Once you find the line with "Given: Click the" in the entries below, print it and each line after it up to and including the line with "You are a GUI", exactly, without pictures.

#### Input for this task
________________________

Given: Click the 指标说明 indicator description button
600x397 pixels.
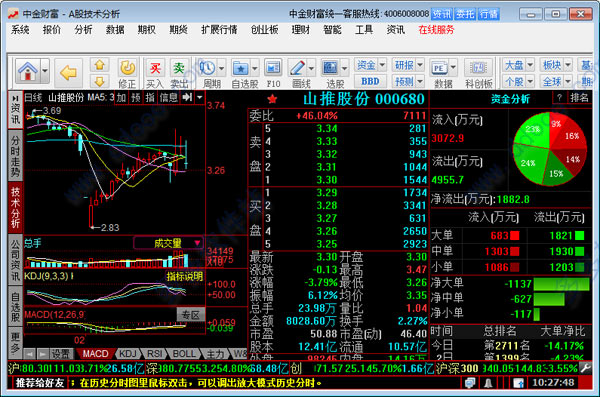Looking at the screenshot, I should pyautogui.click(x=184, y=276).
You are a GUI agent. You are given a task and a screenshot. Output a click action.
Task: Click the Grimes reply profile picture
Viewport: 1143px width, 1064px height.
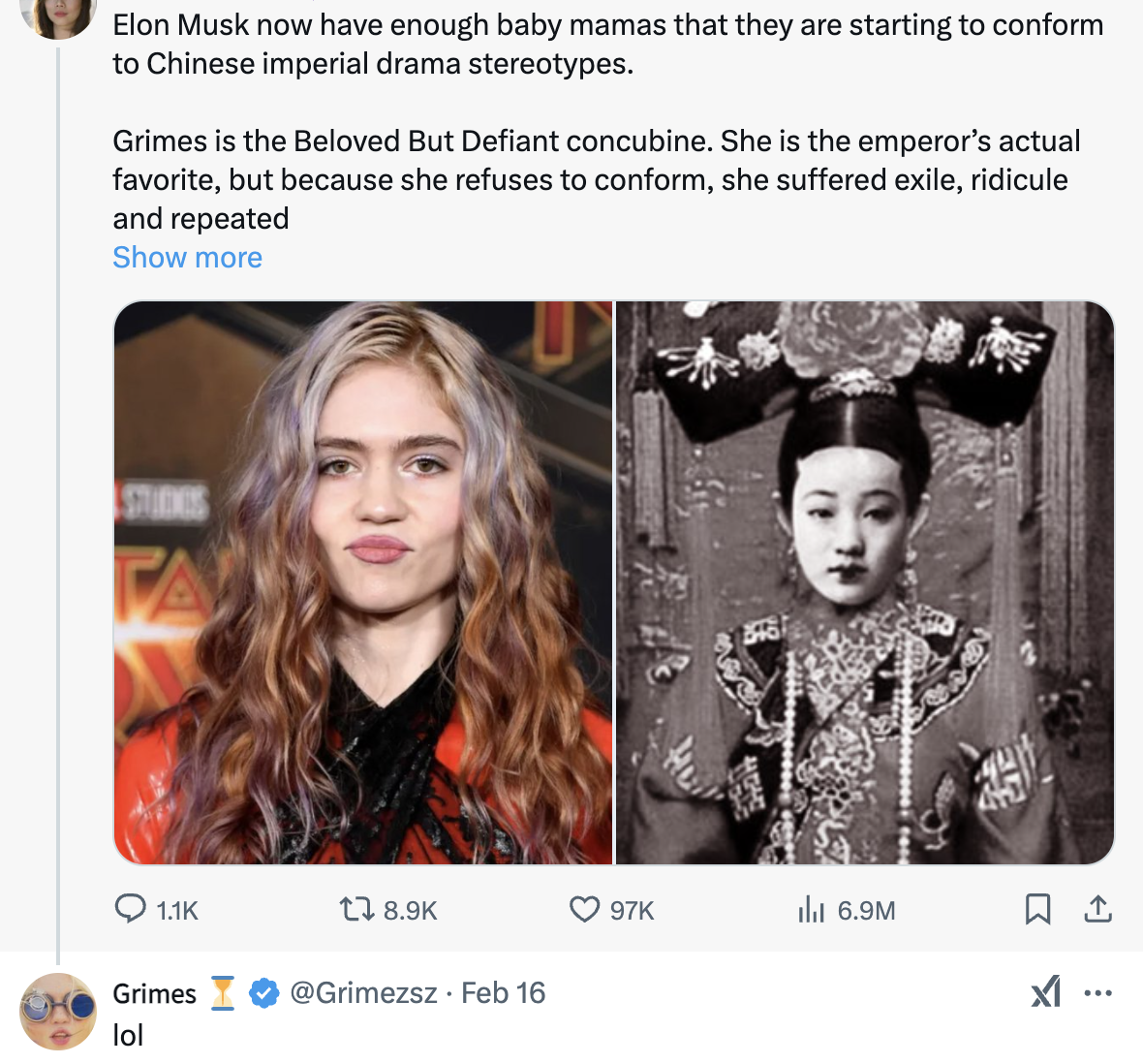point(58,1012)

________________________

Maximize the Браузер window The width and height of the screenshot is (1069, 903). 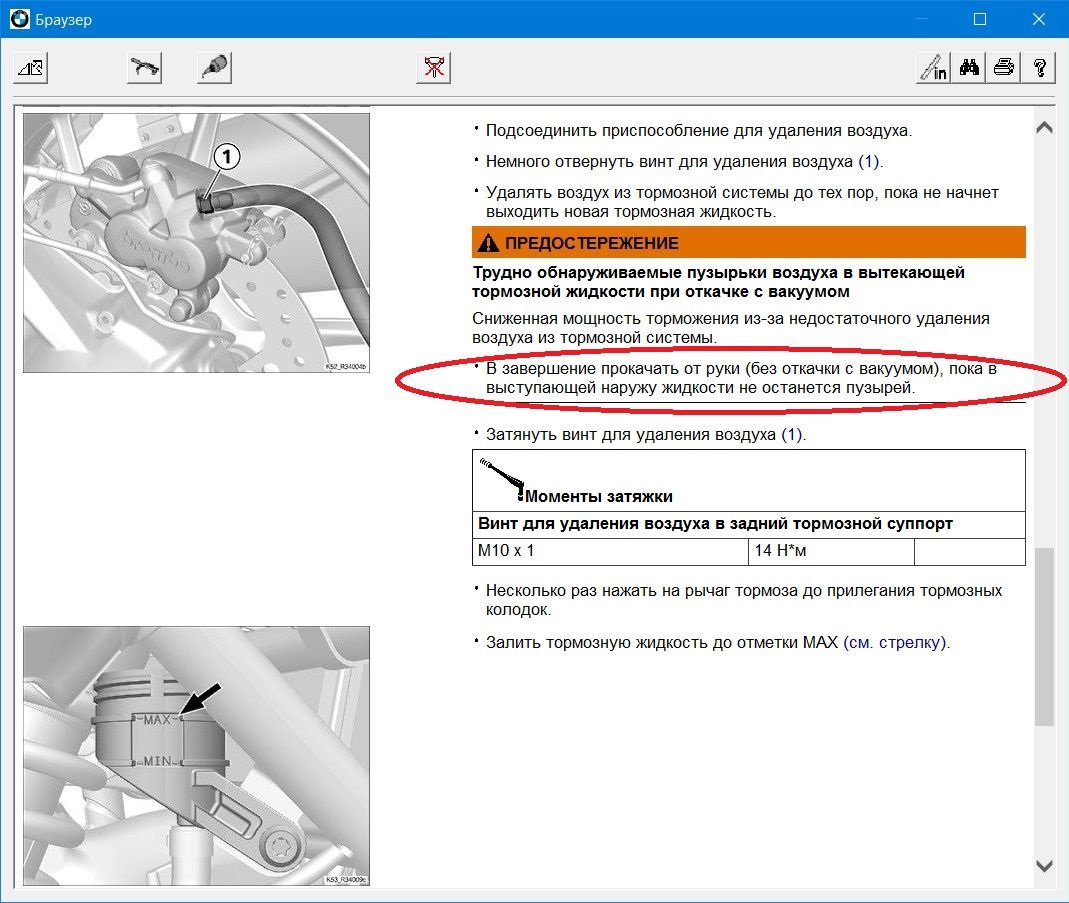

________________________

#### Answer area
Given: Click the 指标说明 indicator description button
600x397 pixels.
Looking at the screenshot, I should pyautogui.click(x=184, y=276).
You are a GUI agent. You are given a task and a screenshot. Output a click action.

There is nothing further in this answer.